= Jay Katz =

American physician and law professor (1922–2008)

Jacob "Jay" Katz (October 20, 1922 – November 17, 2008) was an American physician and Yale Law School professor whose career was devoted to addressing complex issues of medical ethics and other ethical problems involving the overlaps of ethics, law, medicine and psychology.

==Early life==
Katz was born in Zwickau, Germany on October 20, 1922, where his father owned a department store. After Adolf Hitler came to power in 1933, Nazi Germany implemented rules stripping the family of their German citizenship. His father obtained a Czechoslovak passport, which he used to leave Germany and travel to Prague as a 16-year-old. He made it to New York City through Italy and England, with his parents and brother joining him in the United States in 1940.

He graduated from The University of Vermont in 1944 and was awarded his Doctor of Medicine degree in 1949 from Harvard Medical School. He completed internship and residency programs in New York, and then enlisted in the United States Air Force. He served as a First Lieutenant and Captain at the Air Force Hospital at Maxwell Air Force Base in Montgomery, Alabama.

==Career==
Katz began his four-decades-long affiliation with Yale University in 1953 when he became Chief Resident at the Yale School of Medicine's outpatient clinic. He started teaching psychiatry in 1955 and became an assistant professor of psychiatry and law at Yale University in 1958, teaching psychiatry and law. He continued to teach as an emeritus professor after his retirement from Yale in 1993.

He served on the committee which established the terms of patient privilege in Connecticut for psychotherapists and their patients. Enacted in 1961, it was used to establish comparable terms in the Federal Rules of Evidence that apply across the United States.

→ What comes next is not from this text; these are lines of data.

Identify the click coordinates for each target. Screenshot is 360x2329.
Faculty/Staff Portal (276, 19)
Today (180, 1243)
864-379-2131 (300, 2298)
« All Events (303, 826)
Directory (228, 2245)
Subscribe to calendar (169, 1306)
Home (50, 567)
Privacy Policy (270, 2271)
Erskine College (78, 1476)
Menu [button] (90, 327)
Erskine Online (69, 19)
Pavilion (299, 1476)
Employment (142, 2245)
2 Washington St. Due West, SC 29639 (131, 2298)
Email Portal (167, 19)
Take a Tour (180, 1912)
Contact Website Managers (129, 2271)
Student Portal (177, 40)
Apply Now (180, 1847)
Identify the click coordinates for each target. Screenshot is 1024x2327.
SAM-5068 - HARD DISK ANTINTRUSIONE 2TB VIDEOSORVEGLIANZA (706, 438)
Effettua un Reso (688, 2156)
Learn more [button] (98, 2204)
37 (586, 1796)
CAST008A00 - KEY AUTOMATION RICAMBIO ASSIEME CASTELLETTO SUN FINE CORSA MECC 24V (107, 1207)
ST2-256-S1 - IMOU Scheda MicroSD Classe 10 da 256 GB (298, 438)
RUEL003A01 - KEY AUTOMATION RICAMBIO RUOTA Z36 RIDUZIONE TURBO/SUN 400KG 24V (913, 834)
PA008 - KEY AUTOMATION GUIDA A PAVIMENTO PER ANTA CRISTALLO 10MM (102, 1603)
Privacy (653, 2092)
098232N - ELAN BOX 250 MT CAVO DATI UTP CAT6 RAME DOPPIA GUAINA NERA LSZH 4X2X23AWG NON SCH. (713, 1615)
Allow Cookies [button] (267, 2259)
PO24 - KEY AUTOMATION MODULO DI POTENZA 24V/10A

Katz was named to serve on a federal inquiry into the Tuskegee Syphilis Study, an experiment started in 1932 by the United States Public Health Service in which about 400 black men in Alabama infected with syphilis were left untreated, with at least 28 of the study subjects dying from the untreated disease and many more suffering severe injury. The group concluded that the research was "ethically unjustified", that the participants should have been given penicillin and called for greater federal oversight and protection of subjects in medical studies. Katz protested that the group should have issued a stronger response, noting that the subjects were "exploited, manipulated and deceived". Katz noted that the question of when "can human beings be used for purposes of acquisition of knowledge" must be answered and that the disadvantaged and disempowered are often deliberately chosen as subjects.

After efforts were made by scientists to make use of data from Nazi human experimentation, conducted on concentration camp inmates against their will, Katz emphasized that "however hard we might try, we cannot separate the data from the way they were obtained".

He was appointed to serve on the 1994 Advisory Committee on Human Radiation Experiments, established by President Bill Clinton to investigate some 30 experiments in which individuals were unwittingly exposed to radiation. Katz issued a statement as part of the committee's report, stating that his "most serious reservations" were about the issue of protections to study subjects, and that the existing informed consent process invites "repetitions of the dignitary insults which unconsenting citizen-patients suffered during the Cold War".

In 1996, the U.S. Food and Drug Administration implemented changes that allowed doctors to perform medical studies on patients without their consent in certain situations where the patient has a life-threatening condition and cannot offer consent, where the community has been notified about the experiment and where the FDA has reviewed the plans in advance and approved of the protocol. Katz insisted that these changes violated the Nuremberg Code enacted in response to Nazi human experimentation conducted on unwilling prisoners during World War II, noting that "here we are making exceptions" to the first sentence of the Code's first point, which states that "The voluntary consent of the human subject is absolutely essential".

Katz was involved in renaming the Cornelius P. Rhoads award given for cancer research from the American Association for Cancer Research, in 2002. He determined that although Rhoads' racist and inflammatory letter was reprehensible, Rhoads did not actually murder or inject cancer into anyone, or participate in medical misconduct. Nonetheless, due to Rhoads' racism, which denigrated Puerto Ricans and Italians, the award was renamed.

==Writings==
Katz wrote extensively on subjects of medicine, law and their interconnections. His books included The Family and the Law (1964, with Joseph Goldstein), Psychoanalysis, Psychiatry and Law (1967, with Alan Dershowitz and Joseph Goldstein), Experimentation with Human Beings (1972), Catastrophic Diseases: Who Decides What? (1975, with Alexander M. Capron) and The Silent World of Doctor and Patient (1984). He also wrote on the importance of physicians collaborating with patients to obtain informed consent.

==Death==
Katz died at age 86 on November 17, 2008, at his home in New Haven, Connecticut of heart failure.